Maxim almost smiles. “I’ve met him. I know better.” He looks at the map for a moment. “The twins are good?”

“Alexei finished his train track last week. The one that circles the whole estate.”

“He told me. He sent me a very detailed description via voice message. Four minutes long.”

“He takes his engineering seriously.”

“Clearly.” He straightens. “I want to host a dinner. At the estate. Proper family dinner, everyone together. Your parents, the twins, you, and Papa.” He pauses. “I want to do it right this time. Not like the last one.”

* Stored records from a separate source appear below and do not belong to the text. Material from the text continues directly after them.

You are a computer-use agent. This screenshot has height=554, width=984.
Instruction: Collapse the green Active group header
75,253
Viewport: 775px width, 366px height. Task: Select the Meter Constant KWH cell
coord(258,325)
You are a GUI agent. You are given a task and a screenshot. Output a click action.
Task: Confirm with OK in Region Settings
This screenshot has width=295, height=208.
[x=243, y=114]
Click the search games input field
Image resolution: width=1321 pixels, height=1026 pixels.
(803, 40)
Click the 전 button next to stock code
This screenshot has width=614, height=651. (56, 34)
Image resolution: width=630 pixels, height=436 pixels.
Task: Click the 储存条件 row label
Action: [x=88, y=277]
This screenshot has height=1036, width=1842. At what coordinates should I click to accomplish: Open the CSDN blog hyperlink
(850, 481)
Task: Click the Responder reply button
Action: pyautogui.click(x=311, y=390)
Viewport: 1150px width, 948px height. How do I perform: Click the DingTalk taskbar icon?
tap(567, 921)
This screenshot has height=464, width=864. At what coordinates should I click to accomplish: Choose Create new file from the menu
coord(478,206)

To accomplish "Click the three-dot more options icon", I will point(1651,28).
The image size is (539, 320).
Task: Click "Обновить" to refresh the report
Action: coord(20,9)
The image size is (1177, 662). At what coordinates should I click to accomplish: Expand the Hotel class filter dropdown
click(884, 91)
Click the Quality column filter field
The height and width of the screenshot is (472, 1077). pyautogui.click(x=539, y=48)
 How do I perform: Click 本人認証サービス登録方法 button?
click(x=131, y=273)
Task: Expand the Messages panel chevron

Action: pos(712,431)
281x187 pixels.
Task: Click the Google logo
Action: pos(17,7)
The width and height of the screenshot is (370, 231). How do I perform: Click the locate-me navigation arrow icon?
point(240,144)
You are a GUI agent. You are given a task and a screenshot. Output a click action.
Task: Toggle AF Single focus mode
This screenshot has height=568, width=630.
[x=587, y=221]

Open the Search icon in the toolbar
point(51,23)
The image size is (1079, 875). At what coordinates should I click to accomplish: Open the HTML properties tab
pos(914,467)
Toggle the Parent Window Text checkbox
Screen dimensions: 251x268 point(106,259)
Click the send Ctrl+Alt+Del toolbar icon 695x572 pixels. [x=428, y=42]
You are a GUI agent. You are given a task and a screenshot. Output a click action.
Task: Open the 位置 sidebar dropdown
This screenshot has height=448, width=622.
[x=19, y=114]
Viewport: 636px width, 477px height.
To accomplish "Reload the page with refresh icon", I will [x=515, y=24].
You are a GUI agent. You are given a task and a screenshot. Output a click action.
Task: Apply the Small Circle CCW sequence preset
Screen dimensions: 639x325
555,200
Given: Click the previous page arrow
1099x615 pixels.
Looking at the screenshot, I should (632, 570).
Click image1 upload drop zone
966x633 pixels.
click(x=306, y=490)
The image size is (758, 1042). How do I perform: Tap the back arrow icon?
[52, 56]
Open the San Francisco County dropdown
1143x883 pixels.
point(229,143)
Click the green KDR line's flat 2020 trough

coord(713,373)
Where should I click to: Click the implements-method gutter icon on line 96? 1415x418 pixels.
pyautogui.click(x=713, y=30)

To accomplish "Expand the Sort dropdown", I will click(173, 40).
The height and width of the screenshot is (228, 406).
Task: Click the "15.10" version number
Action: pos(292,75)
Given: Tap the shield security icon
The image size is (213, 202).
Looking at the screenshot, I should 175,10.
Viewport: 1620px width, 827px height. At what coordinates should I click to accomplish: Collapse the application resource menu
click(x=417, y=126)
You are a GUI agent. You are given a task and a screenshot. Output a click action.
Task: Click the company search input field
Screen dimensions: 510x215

The last one. Maxim at the table, questioning the twins’ legitimacy while they cried. The night that felt like the whole arrangement might collapse under its own weight.

I look at him. At the man who spent two weeks dismantling the network that took my children, who sat on the playroom floor for forty minutes learning about track gradients, who sends voice messages to a four-year-old about train engineering.

“When?” I ask.

“Saturday. If that works.”

“I’ll check with my parents. My father might need to rest afterward, but he won’t admit that, so plan for an early evening.”

“Early evening. Done.” He nods once. “Anna.”

“Yes?”

He looks like he’s deciding how much to say. With Maxim, like his father, that pause means something. “You’re good at this,” he says. “The business. You see things my father and yours both miss because you’re not attached to how things used to be done.”

I don’t say anything.

“I’m not good at saying things like that,” he adds. “So I’m only going to say it once.”

“Once is enough,” I tell him.

He leaves.

I sit in my office for a moment after he goes and look at the map on the wall with its colored routes and its highlighted consolidations and the sticky note in my mother’s handwriting that saysRiga—NON NEGOTIABLEin capital letters.